In Love with Shakespeare
Shakespeare est partout, impossible d’y échapper, il est inépuisable. Cervantès aussi, mais beaucoup moins. Ils sont morts ensemble ou presque, léger décalage dû au calendrier grégorien, il y a quatre siècles. Mais si Shakespeare l’emporte et domine la célébration mondialisée, c’est que son pays a mis le paquet contrairement à l’Espagne. A lire sa presse, on dirait qu’elle se réveille à peine et qu’elle met les bouchées doubles pour chanter la louange du manchot de Lépante après s’être fait houspiller par ceux nombreux qui lui citaient en modèle la fiesta faite à l’Anglais.
En France comme ailleurs, les publications ne manquent pas. Pourtant, celle que j’ai retenue n’est pas la plus spectaculaire. Sa discrétion est remarquable. Juste un « Que sais-je ? » des familles, comme ceux de nos chères années de jeunesse, mais si dense, si riche, si intelligent, si perspicace. Tant de choses en si peu de pages, c’est à n’y pas croire.
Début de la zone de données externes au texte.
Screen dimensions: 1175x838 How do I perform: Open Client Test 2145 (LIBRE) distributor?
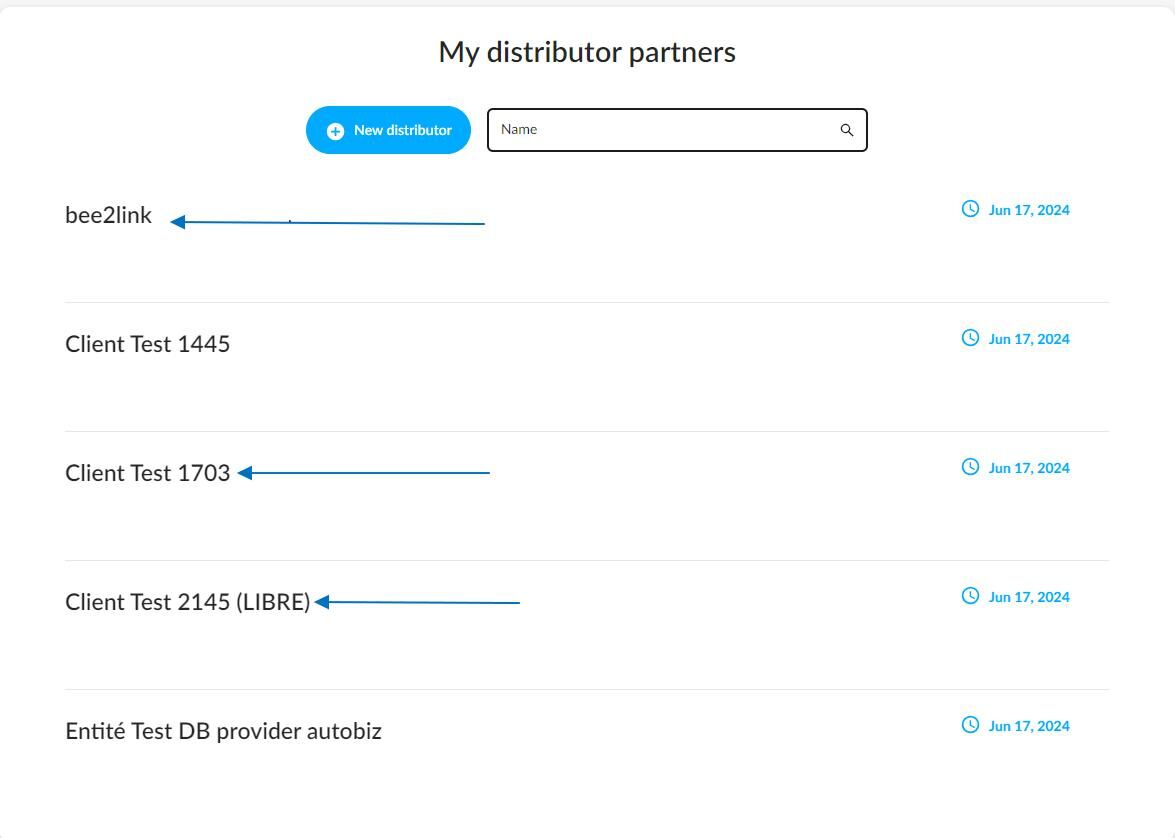pos(187,602)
On doit ce Shakespeare (125 pages, 9 euros, PUF) qui ne se pousse pas du col à Jean-Michel Déprats, vieux loup de mer du shakespeareland, co-maître d’œuvre avec Gisèle Venet du « total William » dans la Pléiade en édition bilingue, lui-même traducteur de nombre de ses pièces et rompu à l’adaptation de ses écrits à leur passage à l’oralité. D’ailleurs, dès l’entame de son précis à l’usage des amateurs éclairés, il évoque la gestuelle intégrée par le dramaturge à ses pièces et, partant, la nécessité de restituer « la physique de la langue ».
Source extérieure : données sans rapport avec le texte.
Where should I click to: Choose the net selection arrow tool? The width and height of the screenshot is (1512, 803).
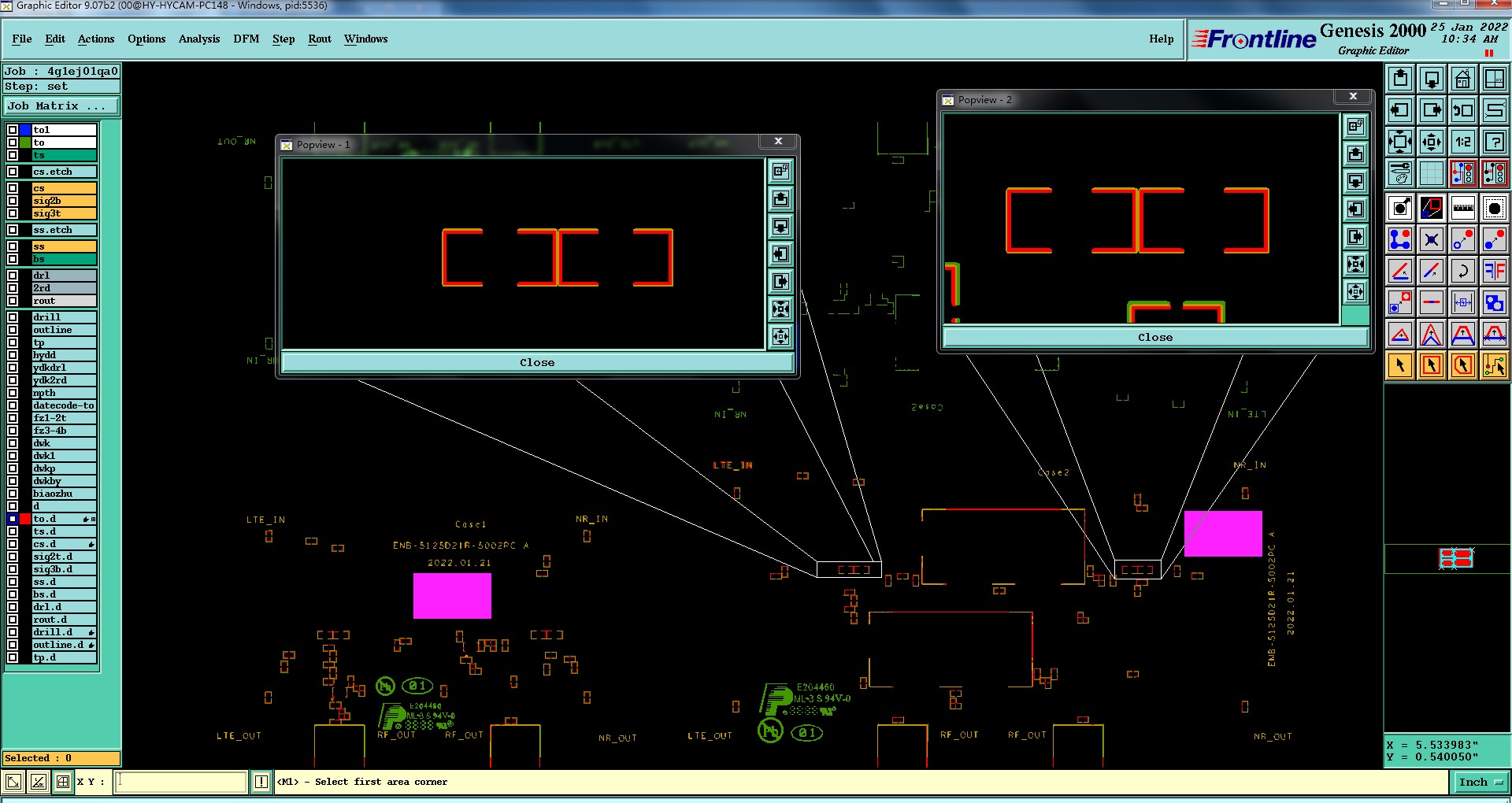pos(1494,365)
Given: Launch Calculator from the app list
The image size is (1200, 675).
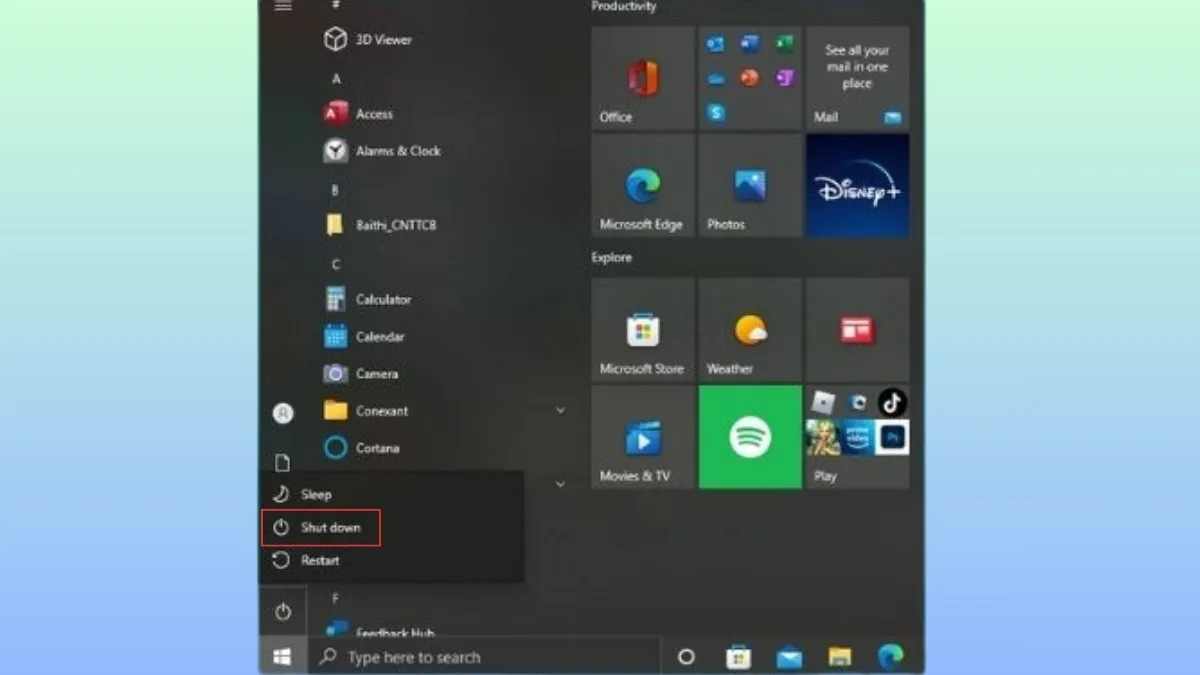Looking at the screenshot, I should click(381, 299).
A d’autres Shakespeare in love et ses succédanés, lui serait plutôt in love with Shakespeare mais avec une rigueur, une empathie et une érudition dignes de ces artistes qui veillent à ce que toujours la règle corrige l’émotion. L’historique de la vie de Shakespeare et du contexte de son oeuvre est bien connu mais le rappel est bienvenu. Et au cas où l’on aurait oublié le mot de Pétrone inscrit au fronton du Globe Theater :
L’amour, la mort, la haine, la vengeance, le ressentiment, la jalousie, l’envie, l’infidélité, le pouvoir à la folie, la douleur de l’absence, la beauté, la solitude… Les passions humaines, quoi ! Tout Shakespeare dans la Pléiade, à emporter sans hésiter sur une île déserte puisque tout y est. D’autres aussi ont écrit là-dessus. Sauf que Shakespeare l’a dit (on n’ose dire : « mis en musique », car d’autres l’ont réellement fait : Haëndel, Purcell, Rossini, Verdi, Berlioz…) avec un génie sans pareil pour que ses personnages s’inscrivent à la fois dans la société, dans la nature et dans le cosmos. On connaît ses armes : alternance de prose et de vers, exceptionnel réseau métaphorique, calembours sexuels, foisonnement lexical, pluralité des points de vue, abondance des mobiles, puissance du comique dans toutes ses nuances (que l’on retrouve dans les deux tomes de Comédies qui, à l’inverse des Tragédies, commencent dans l’agitation et s’achèvent dans le calme, à paraître dans la Pléiade le 11 mai) etc, last but not least,une permanente ambiguïté (Le Marchand de Venise est à cet égard exemplaire, oscillant entre philojudaïsme et antijudaïsme) et des contradictions fécondes.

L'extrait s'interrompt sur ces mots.